Candida albicans produces pseudohyphae, regular clusters of blastoconidia along the points of septation, and large, spherical chlamydospores (Image H). Observing these features in a cornmeal agar preparation is helpful in identifying germ tube negative strains of C. albicans.
C. dubliniensis is similar in appearance to C. albicans on cornmeal agar. It has terminal chlamydospores that occur in pairs or clusters.
When grown on cornmeal agar, Geotrichum species are characterized by true hyphae that segment into rectangular arthroconidia.
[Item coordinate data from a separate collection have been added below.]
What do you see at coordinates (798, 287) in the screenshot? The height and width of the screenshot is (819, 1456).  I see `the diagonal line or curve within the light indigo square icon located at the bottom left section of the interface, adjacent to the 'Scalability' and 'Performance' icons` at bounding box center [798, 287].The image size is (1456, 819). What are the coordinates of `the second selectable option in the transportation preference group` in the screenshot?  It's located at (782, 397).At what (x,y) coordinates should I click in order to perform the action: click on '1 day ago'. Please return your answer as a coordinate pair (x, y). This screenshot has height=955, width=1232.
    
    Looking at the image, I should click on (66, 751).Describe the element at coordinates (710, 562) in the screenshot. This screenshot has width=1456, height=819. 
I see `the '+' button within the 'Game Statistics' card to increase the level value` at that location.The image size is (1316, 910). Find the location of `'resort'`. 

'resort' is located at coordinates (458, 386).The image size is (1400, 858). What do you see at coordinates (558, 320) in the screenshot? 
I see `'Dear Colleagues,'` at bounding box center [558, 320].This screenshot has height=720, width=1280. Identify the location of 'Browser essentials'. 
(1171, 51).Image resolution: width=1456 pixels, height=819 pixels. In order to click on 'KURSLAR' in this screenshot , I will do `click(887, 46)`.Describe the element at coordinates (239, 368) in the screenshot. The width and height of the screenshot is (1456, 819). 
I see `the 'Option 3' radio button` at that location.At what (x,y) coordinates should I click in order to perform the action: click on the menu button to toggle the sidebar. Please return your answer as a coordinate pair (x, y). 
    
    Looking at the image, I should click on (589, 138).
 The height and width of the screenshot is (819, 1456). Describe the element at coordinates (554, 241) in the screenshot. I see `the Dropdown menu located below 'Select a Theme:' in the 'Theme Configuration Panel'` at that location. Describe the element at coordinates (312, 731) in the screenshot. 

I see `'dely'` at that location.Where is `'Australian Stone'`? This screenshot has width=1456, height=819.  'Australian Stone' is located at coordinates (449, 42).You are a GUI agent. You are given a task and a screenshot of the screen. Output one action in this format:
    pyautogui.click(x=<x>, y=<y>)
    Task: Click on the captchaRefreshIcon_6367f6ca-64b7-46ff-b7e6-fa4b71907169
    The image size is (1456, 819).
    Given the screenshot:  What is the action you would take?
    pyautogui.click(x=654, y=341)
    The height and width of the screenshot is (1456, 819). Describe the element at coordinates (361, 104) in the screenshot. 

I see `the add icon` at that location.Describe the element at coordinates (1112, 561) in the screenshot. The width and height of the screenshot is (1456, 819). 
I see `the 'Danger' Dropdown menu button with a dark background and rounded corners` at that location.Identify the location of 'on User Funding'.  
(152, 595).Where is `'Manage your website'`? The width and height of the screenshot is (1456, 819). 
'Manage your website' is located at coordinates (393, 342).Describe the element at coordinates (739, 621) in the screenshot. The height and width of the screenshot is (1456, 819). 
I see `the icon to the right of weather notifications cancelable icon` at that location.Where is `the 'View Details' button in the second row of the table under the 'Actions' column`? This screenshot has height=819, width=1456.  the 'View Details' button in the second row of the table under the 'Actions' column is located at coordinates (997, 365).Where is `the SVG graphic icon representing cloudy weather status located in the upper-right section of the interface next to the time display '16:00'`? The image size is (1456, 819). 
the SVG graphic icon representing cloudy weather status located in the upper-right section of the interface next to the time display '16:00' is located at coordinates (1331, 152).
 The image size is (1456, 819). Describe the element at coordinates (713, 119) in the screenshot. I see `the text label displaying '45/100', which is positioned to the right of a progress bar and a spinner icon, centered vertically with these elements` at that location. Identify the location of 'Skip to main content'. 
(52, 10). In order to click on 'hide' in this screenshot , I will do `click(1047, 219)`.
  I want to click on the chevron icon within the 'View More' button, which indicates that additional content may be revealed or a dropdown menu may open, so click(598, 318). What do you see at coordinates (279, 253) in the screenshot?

Arthrospores germinate from one corner, giving them a "hockey stick" appearance as indicated by the arrows in Image I.
Candida parapsilosis produces a crop of separated foci of growth that show radiating pseudohyphae and scattered blastoconidia, producing what are known as "spider" or "crossed matchstick" colonies (Image J).
Candida kefyr (pseudotropicalis) produces elongated blastoconidia that tend to line up along the pseudohyphae in a "logs in stream" arrangement (Image K).
Neither Cryptococcus neoformans nor Candida (Torulopsis) glabrata produce pseudohyphae. C neoformans are large, spherical, irreguar in size and thick-walled, with spaces between cells, indicative of capsules. (Image L). Candida (Torulopsis) glabrata are small, uniform in size, and more compactly arranged.(Image M).
Rhodotorula rubra also does not produce pseudohyphae. It reproduces by successively budding, producing multilateral, oval yeast cells that may form short chains. It is usually pink to coral in color on cornmeal agar.
Saccharomyces are oval to round yeast cells with multilateral budding. Ascopores may be seen when ascospore or Kinyoun stain is used.
Trichosporon produce both hyphae and pseudohyphae. Blastoconidia are present. In older cultures, arthroconidia may also be present.